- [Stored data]
━━━━━━━━━━━━━━━━━━━━━━━━━━━━━━
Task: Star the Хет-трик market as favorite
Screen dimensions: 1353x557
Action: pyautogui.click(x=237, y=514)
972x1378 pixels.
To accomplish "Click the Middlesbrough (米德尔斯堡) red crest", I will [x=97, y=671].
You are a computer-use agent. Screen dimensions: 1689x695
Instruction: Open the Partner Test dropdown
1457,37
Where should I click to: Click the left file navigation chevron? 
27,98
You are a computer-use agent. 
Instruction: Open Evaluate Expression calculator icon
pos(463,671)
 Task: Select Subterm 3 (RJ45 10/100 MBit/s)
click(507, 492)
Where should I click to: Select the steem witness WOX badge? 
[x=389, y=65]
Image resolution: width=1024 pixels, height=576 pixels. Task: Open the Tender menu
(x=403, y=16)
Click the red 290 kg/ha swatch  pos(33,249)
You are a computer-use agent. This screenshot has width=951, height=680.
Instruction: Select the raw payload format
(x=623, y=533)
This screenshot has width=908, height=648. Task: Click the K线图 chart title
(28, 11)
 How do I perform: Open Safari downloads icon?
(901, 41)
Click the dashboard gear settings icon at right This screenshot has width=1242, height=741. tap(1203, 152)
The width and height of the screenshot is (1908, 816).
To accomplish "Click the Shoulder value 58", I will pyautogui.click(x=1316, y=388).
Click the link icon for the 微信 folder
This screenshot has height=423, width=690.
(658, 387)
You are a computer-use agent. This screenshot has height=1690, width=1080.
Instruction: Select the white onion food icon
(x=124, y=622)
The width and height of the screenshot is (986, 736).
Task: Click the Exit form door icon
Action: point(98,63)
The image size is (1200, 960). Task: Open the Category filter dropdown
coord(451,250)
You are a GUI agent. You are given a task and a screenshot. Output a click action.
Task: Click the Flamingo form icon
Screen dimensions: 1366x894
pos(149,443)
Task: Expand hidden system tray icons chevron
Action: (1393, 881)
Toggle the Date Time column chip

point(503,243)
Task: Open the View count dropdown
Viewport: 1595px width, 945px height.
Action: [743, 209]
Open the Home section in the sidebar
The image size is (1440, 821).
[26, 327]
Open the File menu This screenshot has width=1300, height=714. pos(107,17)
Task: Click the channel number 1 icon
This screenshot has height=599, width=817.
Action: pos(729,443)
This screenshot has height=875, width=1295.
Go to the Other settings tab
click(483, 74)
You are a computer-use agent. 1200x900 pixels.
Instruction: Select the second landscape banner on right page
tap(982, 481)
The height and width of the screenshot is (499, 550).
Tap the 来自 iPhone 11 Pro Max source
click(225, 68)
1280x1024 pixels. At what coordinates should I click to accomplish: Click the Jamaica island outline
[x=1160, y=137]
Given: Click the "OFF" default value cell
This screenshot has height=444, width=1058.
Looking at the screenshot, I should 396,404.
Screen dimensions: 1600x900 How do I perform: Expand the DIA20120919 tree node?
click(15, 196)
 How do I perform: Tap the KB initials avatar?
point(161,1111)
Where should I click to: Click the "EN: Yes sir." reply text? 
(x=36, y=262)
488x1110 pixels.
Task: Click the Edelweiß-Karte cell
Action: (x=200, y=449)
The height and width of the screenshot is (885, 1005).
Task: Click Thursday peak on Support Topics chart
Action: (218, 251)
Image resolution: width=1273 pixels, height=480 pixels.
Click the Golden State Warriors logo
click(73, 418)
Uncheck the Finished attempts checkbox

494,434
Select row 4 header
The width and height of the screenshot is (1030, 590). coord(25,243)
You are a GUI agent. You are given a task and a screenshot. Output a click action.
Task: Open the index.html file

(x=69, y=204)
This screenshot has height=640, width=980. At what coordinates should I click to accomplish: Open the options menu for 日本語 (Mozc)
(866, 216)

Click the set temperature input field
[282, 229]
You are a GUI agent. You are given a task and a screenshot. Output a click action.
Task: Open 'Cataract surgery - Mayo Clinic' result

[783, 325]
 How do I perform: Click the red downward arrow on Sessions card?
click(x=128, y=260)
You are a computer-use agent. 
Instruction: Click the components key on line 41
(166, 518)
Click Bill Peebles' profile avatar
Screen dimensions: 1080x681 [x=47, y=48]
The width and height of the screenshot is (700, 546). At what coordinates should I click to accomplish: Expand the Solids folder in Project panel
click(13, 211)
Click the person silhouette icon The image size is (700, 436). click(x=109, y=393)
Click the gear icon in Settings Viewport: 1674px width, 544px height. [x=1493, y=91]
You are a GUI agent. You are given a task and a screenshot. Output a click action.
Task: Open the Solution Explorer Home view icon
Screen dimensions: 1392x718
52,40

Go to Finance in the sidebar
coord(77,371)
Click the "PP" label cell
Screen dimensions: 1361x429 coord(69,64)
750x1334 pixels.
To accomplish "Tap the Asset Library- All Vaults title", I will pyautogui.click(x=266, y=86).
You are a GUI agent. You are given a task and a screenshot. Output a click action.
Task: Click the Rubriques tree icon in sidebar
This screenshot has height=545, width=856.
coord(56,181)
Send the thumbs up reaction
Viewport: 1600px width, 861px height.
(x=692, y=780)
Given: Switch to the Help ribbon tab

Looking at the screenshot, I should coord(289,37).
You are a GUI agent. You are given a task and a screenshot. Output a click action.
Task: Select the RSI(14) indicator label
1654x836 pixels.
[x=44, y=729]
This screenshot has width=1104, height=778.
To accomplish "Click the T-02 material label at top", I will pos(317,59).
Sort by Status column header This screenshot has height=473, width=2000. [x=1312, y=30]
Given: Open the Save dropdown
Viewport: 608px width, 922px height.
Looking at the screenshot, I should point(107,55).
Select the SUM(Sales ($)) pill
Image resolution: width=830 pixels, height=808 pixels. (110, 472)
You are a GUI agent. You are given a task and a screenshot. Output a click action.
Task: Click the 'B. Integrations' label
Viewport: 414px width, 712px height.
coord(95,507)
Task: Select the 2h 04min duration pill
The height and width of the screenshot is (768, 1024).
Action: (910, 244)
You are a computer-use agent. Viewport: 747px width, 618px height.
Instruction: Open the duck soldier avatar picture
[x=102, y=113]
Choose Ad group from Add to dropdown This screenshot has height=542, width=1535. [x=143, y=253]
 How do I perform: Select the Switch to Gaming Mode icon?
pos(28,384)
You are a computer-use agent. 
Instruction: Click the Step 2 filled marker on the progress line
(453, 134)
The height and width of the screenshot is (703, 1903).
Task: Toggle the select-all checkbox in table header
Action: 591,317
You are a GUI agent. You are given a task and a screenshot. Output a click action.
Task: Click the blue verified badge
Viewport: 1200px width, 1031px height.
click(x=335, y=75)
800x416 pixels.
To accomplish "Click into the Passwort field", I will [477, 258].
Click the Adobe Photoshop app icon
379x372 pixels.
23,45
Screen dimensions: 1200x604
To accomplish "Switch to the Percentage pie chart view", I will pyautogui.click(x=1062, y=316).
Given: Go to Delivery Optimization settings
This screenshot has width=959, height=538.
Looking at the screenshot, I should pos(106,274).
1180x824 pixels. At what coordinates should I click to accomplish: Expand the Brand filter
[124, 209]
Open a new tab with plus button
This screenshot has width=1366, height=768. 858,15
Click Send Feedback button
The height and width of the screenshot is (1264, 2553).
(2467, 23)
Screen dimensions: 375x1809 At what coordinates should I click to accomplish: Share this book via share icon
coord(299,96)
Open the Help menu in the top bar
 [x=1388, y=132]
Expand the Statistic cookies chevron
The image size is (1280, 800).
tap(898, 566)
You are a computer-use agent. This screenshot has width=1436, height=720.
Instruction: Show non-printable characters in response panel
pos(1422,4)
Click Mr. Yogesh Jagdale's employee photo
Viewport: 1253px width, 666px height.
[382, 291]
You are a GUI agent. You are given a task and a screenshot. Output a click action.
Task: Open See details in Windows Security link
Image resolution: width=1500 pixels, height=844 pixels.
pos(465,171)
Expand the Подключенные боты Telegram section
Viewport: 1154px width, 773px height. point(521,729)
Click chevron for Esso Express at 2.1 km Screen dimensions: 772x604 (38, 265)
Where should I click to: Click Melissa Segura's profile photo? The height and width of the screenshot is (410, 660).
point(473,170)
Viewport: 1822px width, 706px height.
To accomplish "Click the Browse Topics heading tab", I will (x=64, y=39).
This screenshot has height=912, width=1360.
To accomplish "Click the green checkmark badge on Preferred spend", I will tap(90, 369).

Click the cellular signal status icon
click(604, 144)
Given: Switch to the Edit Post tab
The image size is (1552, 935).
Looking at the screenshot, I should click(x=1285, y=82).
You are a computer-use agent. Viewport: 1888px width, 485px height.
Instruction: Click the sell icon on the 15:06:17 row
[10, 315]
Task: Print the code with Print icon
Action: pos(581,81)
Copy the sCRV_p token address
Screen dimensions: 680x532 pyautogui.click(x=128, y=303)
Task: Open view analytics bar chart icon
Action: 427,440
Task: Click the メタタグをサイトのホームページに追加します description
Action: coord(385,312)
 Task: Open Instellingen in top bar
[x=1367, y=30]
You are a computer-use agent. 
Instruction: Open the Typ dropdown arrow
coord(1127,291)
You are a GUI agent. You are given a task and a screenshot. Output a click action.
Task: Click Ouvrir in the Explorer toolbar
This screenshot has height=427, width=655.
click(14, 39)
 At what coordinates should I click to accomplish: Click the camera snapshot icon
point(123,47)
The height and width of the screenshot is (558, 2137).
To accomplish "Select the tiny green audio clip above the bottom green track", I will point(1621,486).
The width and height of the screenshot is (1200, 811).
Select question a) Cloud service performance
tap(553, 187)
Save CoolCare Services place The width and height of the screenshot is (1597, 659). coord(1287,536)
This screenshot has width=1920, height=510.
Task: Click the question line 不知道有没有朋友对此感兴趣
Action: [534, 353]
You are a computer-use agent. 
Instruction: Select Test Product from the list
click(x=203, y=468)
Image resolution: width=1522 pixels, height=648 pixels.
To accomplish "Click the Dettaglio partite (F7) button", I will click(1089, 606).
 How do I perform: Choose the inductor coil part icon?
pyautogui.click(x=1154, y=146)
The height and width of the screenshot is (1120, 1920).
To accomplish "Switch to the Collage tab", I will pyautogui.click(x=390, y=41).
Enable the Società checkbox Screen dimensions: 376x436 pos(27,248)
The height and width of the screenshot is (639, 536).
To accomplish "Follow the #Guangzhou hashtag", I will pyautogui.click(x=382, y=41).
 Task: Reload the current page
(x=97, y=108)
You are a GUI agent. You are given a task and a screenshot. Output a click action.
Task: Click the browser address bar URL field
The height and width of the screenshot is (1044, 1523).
━━━━━━━━━━━━━━━━━━━━━━━━━━━━━━
- [DIRECTIONS] An exact copy of the lines above between the line holding "Instruction: Open the Partner Test dropdown" and the line holding "has height=1690, width=1080.", inclusive, is the whole answer.

- [RESULT OF THE TASK]
Instruction: Open the Partner Test dropdown
1457,37
Where should I click to: Click the left file navigation chevron? 
27,98
You are a computer-use agent. 
Instruction: Open Evaluate Expression calculator icon
pos(463,671)
 Task: Select Subterm 3 (RJ45 10/100 MBit/s)
click(507, 492)
Where should I click to: Select the steem witness WOX badge? 
[x=389, y=65]
Image resolution: width=1024 pixels, height=576 pixels. Task: Open the Tender menu
(x=403, y=16)
Click the red 290 kg/ha swatch  pos(33,249)
You are a computer-use agent. This screenshot has width=951, height=680.
Instruction: Select the raw payload format
(x=623, y=533)
This screenshot has width=908, height=648. Task: Click the K线图 chart title
(28, 11)
 How do I perform: Open Safari downloads icon?
(901, 41)
Click the dashboard gear settings icon at right This screenshot has width=1242, height=741. tap(1203, 152)
The width and height of the screenshot is (1908, 816).
To accomplish "Click the Shoulder value 58", I will pyautogui.click(x=1316, y=388).
Click the link icon for the 微信 folder
This screenshot has height=423, width=690.
(658, 387)
You are a computer-use agent. This screenshot has height=1690, width=1080.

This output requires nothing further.